This is a step in the right direction because it gives the wrappers some
more type safety.

But an hpa_t is _barely_ better than a u64.  If the 'tdr' is a page,
then it needs to be _stored_ as a page:

	struct page *tdr_page;

Also, please don't forget to spell these things out:

	/* TD root structure: */
	struct page *tdr_page;

And the tdcs is an array of pages, right?  So it should be:

	struct page **tdcs_pages;

Or heck, I _think_ it can theoretically be defined as a variable-length
array:

	struct page *tdcs_pages[];

and use the helpers that we have for that.

Putting it all together, you would have this:

struct tdx_td {
	/* TD root structure: */
	struct page *tdr_page;

	int tdcs_nr_pages;
	/* TD control structure: */
	struct page *tdcs_pages[];
};

That's *MUCH* harder to misuse.  It's 100% obvious that you have a
single page, plus a variable-length array of pages.  This is all from
just looking at the structure definition.

You know that 'tdr' is not just some random physical address.  It's a
whole physical page.  It's page-aligned.  It was allocated, from the
allocator.  It doesn't point to special memory.

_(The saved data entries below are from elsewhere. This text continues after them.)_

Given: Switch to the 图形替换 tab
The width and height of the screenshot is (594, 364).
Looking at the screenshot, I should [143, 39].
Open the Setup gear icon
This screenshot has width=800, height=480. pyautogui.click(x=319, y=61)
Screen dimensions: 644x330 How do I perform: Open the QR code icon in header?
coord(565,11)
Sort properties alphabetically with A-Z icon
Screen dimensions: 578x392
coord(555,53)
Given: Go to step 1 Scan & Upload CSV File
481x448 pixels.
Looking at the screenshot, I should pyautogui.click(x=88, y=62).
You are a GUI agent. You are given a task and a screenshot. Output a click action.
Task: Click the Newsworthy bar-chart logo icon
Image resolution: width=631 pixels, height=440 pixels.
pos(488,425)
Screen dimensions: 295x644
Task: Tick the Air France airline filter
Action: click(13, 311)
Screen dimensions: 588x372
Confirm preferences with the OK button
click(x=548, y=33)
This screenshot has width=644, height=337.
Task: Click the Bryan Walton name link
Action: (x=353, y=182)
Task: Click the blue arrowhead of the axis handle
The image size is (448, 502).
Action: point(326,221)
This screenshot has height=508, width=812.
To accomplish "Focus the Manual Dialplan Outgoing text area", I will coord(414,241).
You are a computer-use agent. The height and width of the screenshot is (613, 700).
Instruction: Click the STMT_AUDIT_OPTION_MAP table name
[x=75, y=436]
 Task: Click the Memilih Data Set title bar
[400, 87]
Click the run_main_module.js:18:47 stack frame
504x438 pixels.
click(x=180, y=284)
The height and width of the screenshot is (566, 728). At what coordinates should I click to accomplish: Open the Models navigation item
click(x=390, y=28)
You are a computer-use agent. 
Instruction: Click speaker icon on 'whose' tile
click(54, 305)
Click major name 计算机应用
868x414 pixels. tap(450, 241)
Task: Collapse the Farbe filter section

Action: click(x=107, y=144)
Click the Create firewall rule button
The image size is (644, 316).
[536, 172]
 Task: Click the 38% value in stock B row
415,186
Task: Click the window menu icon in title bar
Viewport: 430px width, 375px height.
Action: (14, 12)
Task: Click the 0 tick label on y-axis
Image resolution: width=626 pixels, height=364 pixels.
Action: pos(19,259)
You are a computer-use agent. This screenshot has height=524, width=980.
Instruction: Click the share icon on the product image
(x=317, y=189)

Ditto for "hpa_t *tdcs".  It's not obvious from the data structure that
it's an array or if it's an array how it got allocated or how large it is.
Re: [RFC PATCH 1/6] x86/virt/tdx: Add SEAMCALL wrappers for TDX KeyID management
Posted by Sean Christopherson 1 year, 2 months ago
On Fri, Nov 22, 2024, Dave Hansen wrote:
> On 11/15/24 12:20, Rick Edgecombe wrote:
> > +struct tdx_td {
> > +	hpa_t tdr;
> > +	hpa_t *tdcs;
> > +};
> 
> This is a step in the right direction because it gives the wrappers some
> more type safety.
> 
> But an hpa_t is _barely_ better than a u64.  If the 'tdr' is a page,
> then it needs to be _stored_ as a page:
> 
> 	struct page *tdr_page;
> 
> Also, please don't forget to spell these things out:
> 
> 	/* TD root structure: */
> 	struct page *tdr_page;
> 
> And the tdcs is an array of pages, right?  So it should be:
> 
> 	struct page **tdcs_pages;
> 
> Or heck, I _think_ it can theoretically be defined as a variable-length
> array:
> 
> 	struct page *tdcs_pages[];
> 
> and use the helpers that we have for that.
> 
> Putting it all together, you would have this:
> 
> struct tdx_td {
> 	/* TD root structure: */
> 	struct page *tdr_page;
> 
> 	int tdcs_nr_pages;
> 	/* TD control structure: */
> 	struct page *tdcs_pages[];
> };
> 
> That's *MUCH* harder to misuse.  It's 100% obvious that you have a
> single page, plus a variable-length array of pages.  This is all from
> just looking at the structure definition.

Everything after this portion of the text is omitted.